Understanding of basic vocabulary seems to have gone out the window today.

anonymous: without a name attached to the work/deed/etc. cf. greek/latin "an-" (without) prefix and "onym" (name)

pseudonymous: with a false name attached. cf. greek/latin "pseudo-" (false)

What's being described here is not pseudonymous, unless a note is being attached to each transaction saying "This transaction was made by Mark Twain" (assuming the actual person conducting the transaction isn't actually named Mark Twain).

Comment Re:Lack of privacy knowledge (Score 2) 182

By that absurd definition, anonymous posts aren't anonymous because they are posted, anonymous letters aren't anonymous because they're printed, etc. You fundamentally fail at understanding what "anonymous" means if you think being logged makes it not anonymous. What makes anonymous things anonymous is not the fact that they're not recorded, because indeed they all are, and have been for the thousands of years of anonymous writing/deeds/etc. What unites all the things we've described as "anonymous" for millennia is that what isn't recorded alongside the various things that are is the author's name.

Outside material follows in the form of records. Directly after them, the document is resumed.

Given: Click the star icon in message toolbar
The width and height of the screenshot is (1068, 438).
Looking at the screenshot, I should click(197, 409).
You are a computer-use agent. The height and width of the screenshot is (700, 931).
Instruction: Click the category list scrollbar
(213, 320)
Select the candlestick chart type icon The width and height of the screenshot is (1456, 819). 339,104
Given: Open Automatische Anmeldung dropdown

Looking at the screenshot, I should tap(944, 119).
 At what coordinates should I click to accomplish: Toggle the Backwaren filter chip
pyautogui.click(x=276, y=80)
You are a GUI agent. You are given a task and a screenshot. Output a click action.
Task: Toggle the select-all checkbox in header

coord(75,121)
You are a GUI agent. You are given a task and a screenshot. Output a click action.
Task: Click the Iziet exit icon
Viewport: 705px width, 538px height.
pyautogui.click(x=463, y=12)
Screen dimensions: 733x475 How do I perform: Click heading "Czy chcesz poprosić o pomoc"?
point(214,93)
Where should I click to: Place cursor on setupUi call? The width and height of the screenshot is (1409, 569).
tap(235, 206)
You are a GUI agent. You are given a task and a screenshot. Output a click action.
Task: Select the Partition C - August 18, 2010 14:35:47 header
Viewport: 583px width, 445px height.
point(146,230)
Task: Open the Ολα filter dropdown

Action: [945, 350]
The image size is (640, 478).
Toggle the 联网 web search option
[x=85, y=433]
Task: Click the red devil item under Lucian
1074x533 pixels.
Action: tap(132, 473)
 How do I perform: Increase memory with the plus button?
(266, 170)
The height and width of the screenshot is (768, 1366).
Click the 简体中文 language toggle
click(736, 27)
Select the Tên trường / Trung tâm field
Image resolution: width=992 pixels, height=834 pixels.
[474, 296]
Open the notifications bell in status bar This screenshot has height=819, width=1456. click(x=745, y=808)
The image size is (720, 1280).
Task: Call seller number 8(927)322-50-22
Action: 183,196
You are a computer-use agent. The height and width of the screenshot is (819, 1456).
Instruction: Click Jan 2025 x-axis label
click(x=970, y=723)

Comment Re:There may well be life on Europa (Score 1) 216

Another mission to a world we've been to before will yield more interesting science that one to a world we've never been to before? That seems unlikely. Not saying there isn't a heck of a lot more to learn on Titan, but your reasoning here is bizarre.

The fact of the matter is, we don't know what we'll find if we go looking at Europa. One of the things about science is, instead of trying to find the answers to questions like that by just thinking about it (i.e. the philosophical method), the scientific method involves actually looking instead of merely guessing. If we want to know what we'll find on Europa, we'll have to send a probe and actually see.

You could fill a book full of perfectly reasonable statements about what we'd find on planets before we sent probes to them, all as reasonable as what you've saying, based on what we thought we knew at the time, and all dead wrong.

A mission to Europa is far more likely to yield scientifically interesting results than another mission to anywhere we've been before.

Comment Re:hostile ot all known life? (Score 1) 77

It should be noted that life almost certainly started in Earth's oceans (where the vast majority of it remains to this day -- life outside the oceans is practically a footnote). I do believe are hydrosphere is approximately two-thirds hydrogen, one-third oxygen (by atom count -- by mass, of course, the one oxygen atom outweighs the two hydrogen atoms).